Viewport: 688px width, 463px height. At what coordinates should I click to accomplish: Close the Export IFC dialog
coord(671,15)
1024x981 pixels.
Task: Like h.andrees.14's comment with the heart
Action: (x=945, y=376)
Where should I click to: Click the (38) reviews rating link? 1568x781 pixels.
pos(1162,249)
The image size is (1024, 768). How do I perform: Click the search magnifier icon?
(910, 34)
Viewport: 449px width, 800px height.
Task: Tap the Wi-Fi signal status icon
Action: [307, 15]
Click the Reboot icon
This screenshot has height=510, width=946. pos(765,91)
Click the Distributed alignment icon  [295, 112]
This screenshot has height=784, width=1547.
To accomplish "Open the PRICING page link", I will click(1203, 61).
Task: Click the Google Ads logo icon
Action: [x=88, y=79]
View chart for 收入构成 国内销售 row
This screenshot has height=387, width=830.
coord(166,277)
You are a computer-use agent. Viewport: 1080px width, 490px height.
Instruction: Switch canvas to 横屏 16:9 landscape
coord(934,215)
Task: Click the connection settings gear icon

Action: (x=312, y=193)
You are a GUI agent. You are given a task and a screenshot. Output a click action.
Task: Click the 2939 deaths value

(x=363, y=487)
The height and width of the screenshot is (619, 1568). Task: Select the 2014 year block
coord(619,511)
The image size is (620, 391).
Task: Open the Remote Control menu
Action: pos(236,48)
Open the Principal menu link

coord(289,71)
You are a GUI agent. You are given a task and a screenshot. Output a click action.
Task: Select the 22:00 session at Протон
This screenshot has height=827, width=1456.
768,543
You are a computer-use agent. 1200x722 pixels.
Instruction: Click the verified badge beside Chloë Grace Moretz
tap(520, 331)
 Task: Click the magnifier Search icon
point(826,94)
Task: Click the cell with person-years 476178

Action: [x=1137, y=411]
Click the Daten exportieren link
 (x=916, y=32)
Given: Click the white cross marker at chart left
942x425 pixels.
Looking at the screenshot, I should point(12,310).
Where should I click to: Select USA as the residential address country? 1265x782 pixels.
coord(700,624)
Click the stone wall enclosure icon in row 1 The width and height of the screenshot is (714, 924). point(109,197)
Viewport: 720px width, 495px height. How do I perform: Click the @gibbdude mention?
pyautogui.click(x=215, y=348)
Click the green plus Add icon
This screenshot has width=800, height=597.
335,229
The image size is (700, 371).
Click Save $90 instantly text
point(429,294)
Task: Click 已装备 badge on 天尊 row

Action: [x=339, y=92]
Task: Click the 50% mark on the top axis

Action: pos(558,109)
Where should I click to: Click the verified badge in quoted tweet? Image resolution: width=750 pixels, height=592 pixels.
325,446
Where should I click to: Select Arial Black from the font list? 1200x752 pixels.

#### [Problem statement]
Restate the data above in full, word for word.

#### [Problem solution]
Viewport: 688px width, 463px height. At what coordinates should I click to accomplish: Close the Export IFC dialog
coord(671,15)
1024x981 pixels.
Task: Like h.andrees.14's comment with the heart
Action: (x=945, y=376)
Where should I click to: Click the (38) reviews rating link? 1568x781 pixels.
pos(1162,249)
The image size is (1024, 768). How do I perform: Click the search magnifier icon?
(910, 34)
Viewport: 449px width, 800px height.
Task: Tap the Wi-Fi signal status icon
Action: [307, 15]
Click the Reboot icon
This screenshot has height=510, width=946. pos(765,91)
Click the Distributed alignment icon  [295, 112]
This screenshot has height=784, width=1547.
To accomplish "Open the PRICING page link", I will click(1203, 61).
Task: Click the Google Ads logo icon
Action: [x=88, y=79]
View chart for 收入构成 国内销售 row
This screenshot has height=387, width=830.
coord(166,277)
You are a computer-use agent. Viewport: 1080px width, 490px height.
Instruction: Switch canvas to 横屏 16:9 landscape
coord(934,215)
Task: Click the connection settings gear icon

Action: (x=312, y=193)
You are a GUI agent. You are given a task and a screenshot. Output a click action.
Task: Click the 2939 deaths value

(x=363, y=487)
The height and width of the screenshot is (619, 1568). Task: Select the 2014 year block
coord(619,511)
The image size is (620, 391).
Task: Open the Remote Control menu
Action: pos(236,48)
Open the Principal menu link

coord(289,71)
You are a GUI agent. You are given a task and a screenshot. Output a click action.
Task: Select the 22:00 session at Протон
This screenshot has height=827, width=1456.
768,543
You are a computer-use agent. 1200x722 pixels.
Instruction: Click the verified badge beside Chloë Grace Moretz
tap(520, 331)
 Task: Click the magnifier Search icon
point(826,94)
Task: Click the cell with person-years 476178

Action: [x=1137, y=411]
Click the Daten exportieren link
 (x=916, y=32)
Given: Click the white cross marker at chart left
942x425 pixels.
Looking at the screenshot, I should point(12,310).
Where should I click to: Select USA as the residential address country? 1265x782 pixels.
coord(700,624)
Click the stone wall enclosure icon in row 1 The width and height of the screenshot is (714, 924). point(109,197)
Viewport: 720px width, 495px height. How do I perform: Click the @gibbdude mention?
pyautogui.click(x=215, y=348)
Click the green plus Add icon
This screenshot has width=800, height=597.
335,229
The image size is (700, 371).
Click Save $90 instantly text
point(429,294)
Task: Click 已装备 badge on 天尊 row

Action: [x=339, y=92]
Task: Click the 50% mark on the top axis

Action: pos(558,109)
Where should I click to: Click the verified badge in quoted tweet? Image resolution: width=750 pixels, height=592 pixels.
325,446
Where should I click to: Select Arial Black from the font list? 1200x752 pixels.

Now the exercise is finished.